PropTech looks like a CRUD app until you're inside it. MLS data is inconsistent across markets. Geospatial search requires a different database skill set than transactional systems. Transaction workflows branch into dozens of states with legal implications at every step. And 80% of your users are on mobile, expecting sub-second load times on image-heavy pages.
The engineers who succeed in PropTech aren't just strong generalists — they've navigated RESO/IDX compliance, shipped location-based search with PostGIS, and built media pipelines that don't collapse under listing-photo volume. This guide covers the four constraints that define PropTech engineering and the five profiles that handle them.
These aren't edge cases — they're the baseline every PropTech engineer works against. Hire profiles that have shipped inside these constraints before.
Location-based search, polygon drawing, proximity filters, and map-driven UIs require engineers who have worked with PostGIS, Mapbox, or Google Maps APIs in production — not just added a map widget to a form.
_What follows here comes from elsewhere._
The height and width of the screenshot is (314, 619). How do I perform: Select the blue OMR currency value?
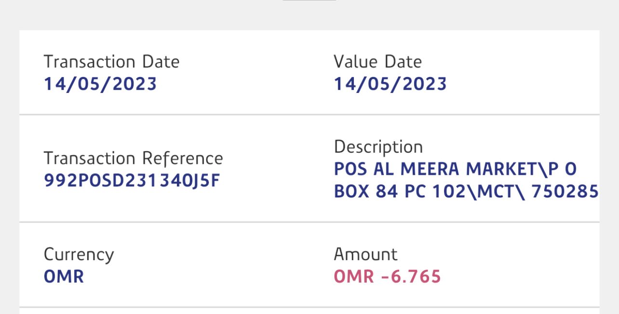tap(64, 276)
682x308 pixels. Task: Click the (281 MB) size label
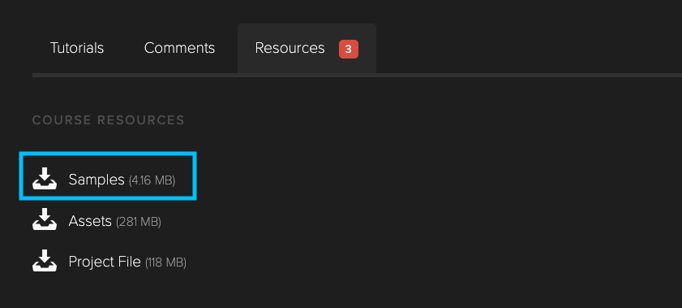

RESO Web API, RETS feeds, IDX compliance, third-party CRM sync — PropTech products live and die by data freshness and integration reliability. These are non-trivial to build and brutal to maintain without prior experience.
Offers, counteroffers, escrow timelines, e-signature flows, and title coordination involve state machines that branch into dozens of paths. A missed edge case doesn't just break UX — it breaks a deal.
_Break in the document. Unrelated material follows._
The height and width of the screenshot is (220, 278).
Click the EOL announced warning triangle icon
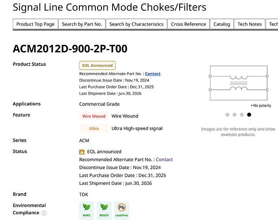click(x=82, y=152)
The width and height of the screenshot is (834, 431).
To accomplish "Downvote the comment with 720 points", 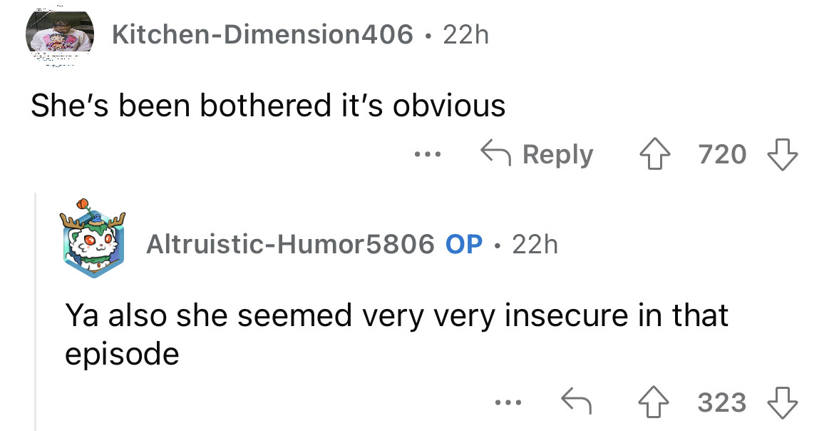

Over 80% of property searches happen on mobile. Speed, offline capability, and image-heavy performance are non-negotiable. The wrong architecture under peak traffic — open houses, new listing alerts — means the product fails exactly when users need it most.
Pre-vetted. LATAM-based. Embedded in your team from day one.
The core profile. Owns listing search, filtering, property detail pages, and CRM-connected lead capture. Has shipped MLS integrations and understands IDX compliance requirements.
Geospatial search, polygon drawing tools, neighborhood boundary overlays, and proximity scoring. Comfortable with spatial databases and tiling pipelines — not just dropping pins on Google Maps.
Property data pipelines, AVM (automated valuation models), market analytics feeds, and high-volume listing ingestion. Owns the data layer that powers search, recommendations, and agent dashboards.
Mobile-first property search with map-driven UI, push notifications for new listings, offline-capable saved searches, and AR-ready architecture. iOS and Android with React Native or native where performance demands it.
Auto-scaling for listing alert spikes, CDN-optimized image delivery pipelines, and cost-efficient infrastructure for high-storage property media. Owns the reliability when a viral listing sends 10x normal traffic.
Most PropTech engineering failures are predictable. They come from underestimating domain-specific complexity early in the hiring process.
RETS is legacy, RESO Web API is the standard — but neither is simple. IDX compliance rules, field mapping inconsistencies across MLSs, and data refresh rate requirements will consume months of engineering time if the team has no prior experience. Start with engineers who have done it.
Geospatial search is a backend problem, not a frontend one. Polygon-based search, proximity ranking, and boundary overlays require spatial indexes, proper database extensions, and data pipelines for boundary files. Hiring a frontend engineer to 'add a map' leads to slow queries, inaccurate results, and a rebuild six months later.
A single listing can have 40–80 high-resolution photos, virtual tours, and floor plan files. Without a proper media pipeline — upload, compression, CDN distribution, responsive delivery — image loading becomes the product's biggest performance bottleneck and storage cost spirals.